━━━━━ Textauszug ━━━━━
Schließlich werden hohe Energiepreise, eine auslaufende Fiskalunterstützung und Ansteckungseffekte einer Wirtschaftsverlangsamung in Europa auch bremsende Wirkung auf die US-Wirtschaft entfalten. Dass Amerika keine Insel der Glückseligkeit ist, zeigen die spürbar gesenkten Wachstumsprojektionen der Fed für 2022 auf 2,8 nach 4,0 Prozent. In dieses Bild passt die Stimmung bei Dienstleistern und in der Industrie, die zwar im Expansionsterrain bleibt, aber entweder nachgibt oder ihren Höhenflug hinter sich hat.
Überhaupt sendet eine sich stark verflachende US-Zinsstrukturkurve Rezessionssignale. Inverse Strukturkurven haben nachfolgend tatsächlich zu Wirtschaftsabschwüngen geführt. Und das Idealszenario eines Soft Landing ist der Fed sowieso noch nie geglückt. Insofern wird sie die Zinswende nur so umsetzen wie es Konjunktur und Finanzmärkte vertragen.
So spricht viel dafür, dass spätestens bei Erreichen des „neutralen“ Notenbankzinses, den die Fed bei 2,4 Prozent schätzt und der das Wachstum weder anregt noch bremst, Schluss ist. So war es bereits beim vergangenen Zinserhöhungszyklus zwischen 2015 und 2019. Doch wirkte schon dieses damalige Zinsniveau konjunkturell zu restriktiv, so dass die Fed mit drei aufeinander folgenden Zinssenkungen Abhilfe schuf. Auch aktuell erwarten die Finanzmärkte, dass die Fed spätestens 2024 zurückrudern muss und preisen dann zwei Zinssenkungen ein.
Nicht zuletzt, strukturelle Krisen wie staatliche und private Überschuldung, umfangreiche Infrastrukturinvestitionen und ein gegenüber Russland und China wehrhaft bleibendes Amerika zwingen die Fed zu einer weiter freizügigen Geldpolitik.
Und so sind der Fed die Hände gebunden. Sie wird die Inflation nicht einholen. Daher bleiben negative reale US-Notenbankzinsen eine Finanzmarkt-Realität. Fed-Chef Jerome Powell kann sich heutzutage nicht mehr den Stabilitäts-Luxus eines Paul Volcker erlauben, der die Inflationsexzesse 1981 nicht nur bekämpfte, sondern mit Leitzinsen von 19 Prozent regelrecht killte. Damals lag der reale Leitzins bei plus 9,5 Prozent, heute bei minus 7,6 Prozent.
━━━━━ Datenauszug ━━━━━
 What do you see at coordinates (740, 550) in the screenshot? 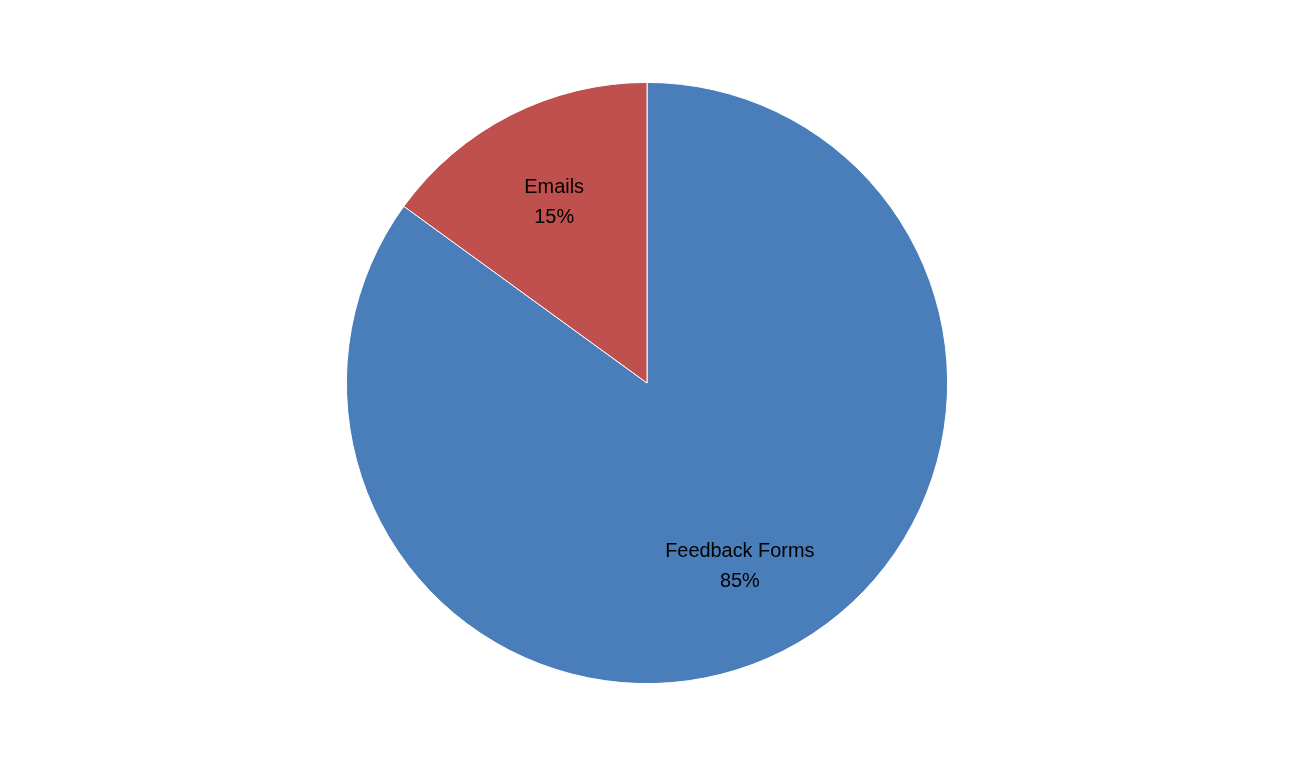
━━━━━
● **Aufgaben und Übungen**
1. Entnehmen Sie dem Text zur Fed-Geldpolitik wörtlich die Passage, die bei den Worten „Überhaupt sendet eine“ einsetzt und nach „und Finanzmärkte vertragen.“ aufhört.
2. Fassen Sie den Absatz des Textes zur Fed-Geldpolitik, der mit „Überhaupt sendet eine sich stark verflachende“ beginnt, als knappe Stichpunktliste zusammen, ohne seine wesentlichen Aussagen zu verlieren.
3. Führen Sie den Text zur Fed-Geldpolitik im Anschluss an seinen letzten Satz weiter.

● **Ergebnisse je Aufgabe**
1.
Überhaupt sendet eine sich stark verflachende US-Zinsstrukturkurve Rezessionssignale. Inverse Strukturkurven haben nachfolgend tatsächlich zu Wirtschaftsabschwüngen geführt. Und das Idealszenario eines Soft Landing ist der Fed sowieso noch nie geglückt. Insofern wird sie die Zinswende nur so umsetzen wie es Konjunktur und Finanzmärkte vertragen.

2.
- Die stark verflachende US-Zinsstrukturkurve sendet Rezessionssignale.
- Inverse Strukturkurven haben später tatsächlich zu Wirtschaftsabschwüngen geführt.
- Ein Soft Landing ist der Fed noch nie gelungen.
- Die Fed wird die Zinswende daher nur so weit umsetzen, wie Konjunktur und Finanzmärkte es vertragen.

3.
Übrigens, gegenüber der offiziellen ist von einer deutlich höheren tatsächlichen Inflation auszugehen. Hedonistische Inflationsmessung, die Leistungsverbesserungen z.B. von High-Tech-Gütern von der Preissteigerung abzieht, Konsumenten eine vollkommene Preiselastizität unterstellt (teure Nudeln werden durch Reis ersetzt) oder Schrumpfungen von Packungsgrößen bei gleichbleibendem Preis ignoriert, sind beschönigende Preisdrücker. Dadurch erhält das Thema negative Realzinsen noch mehr Brisanz.
Insgesamt gewinnen Zinsanlagen gegenüber Aktien nicht an Attraktivität, wenn leicht steigende Nominalrenditen von anziehenden Inflationsraten überkompensiert werden.
Nach anfänglichem Schock betrachtet die Börse den Ukraine-Krieg und seine Folgen mittlerweile nüchterner. Immerhin steht dem großen geopolitischen und wirtschaftlichen Schaden, den Russland wegen seiner Aggression erleidet, kein Nutzen entgegen. Und käme es ähnlich wie 1939/40 beim Überfall der Sowjetunion auf das vermeintlich schwächere Finnland auch heute in der Ukraine zu einer Ermattung des Angreifers, könnte dies aus rationalen Gründen zu einer Deeskalation beitragen in deren Folge Sanktionen zumindest nicht weiter verschärft werden. Tatsächlich sind Rohstoffpreise nicht mehr nur Einbahnstraßen nach oben.
Für die weitere Entwicklung spielt China eine wichtige Rolle. Angesichts binnenwirtschaftlicher Probleme ist sich Peking des Wertes der Absatzmärkte in den USA und Europa sehr bewusst. Auch um nicht selbst in das Fadenkreuz westlicher Sanktionen zu kommen, hat China hinter vorgehaltener Hand genügend Anlass, stark mäßigend auf Putin einzuwirken.
Leider kann man nur auf, aber nicht hinter die Stirn von Putin schauen. Er sieht sich durch die umfangreichen Sanktionen des Westens und seine eigenen verheerenden strategischen Fehleinschätzungen in die Enge getrieben, was zumindest theoretisch Eskalationsrisiken bietet. Bis es zu erkennbaren Verhandlungs- oder sogar Friedensfortschritten kommt, bleibt jede Stimmungserholung an den Börsen brüchig.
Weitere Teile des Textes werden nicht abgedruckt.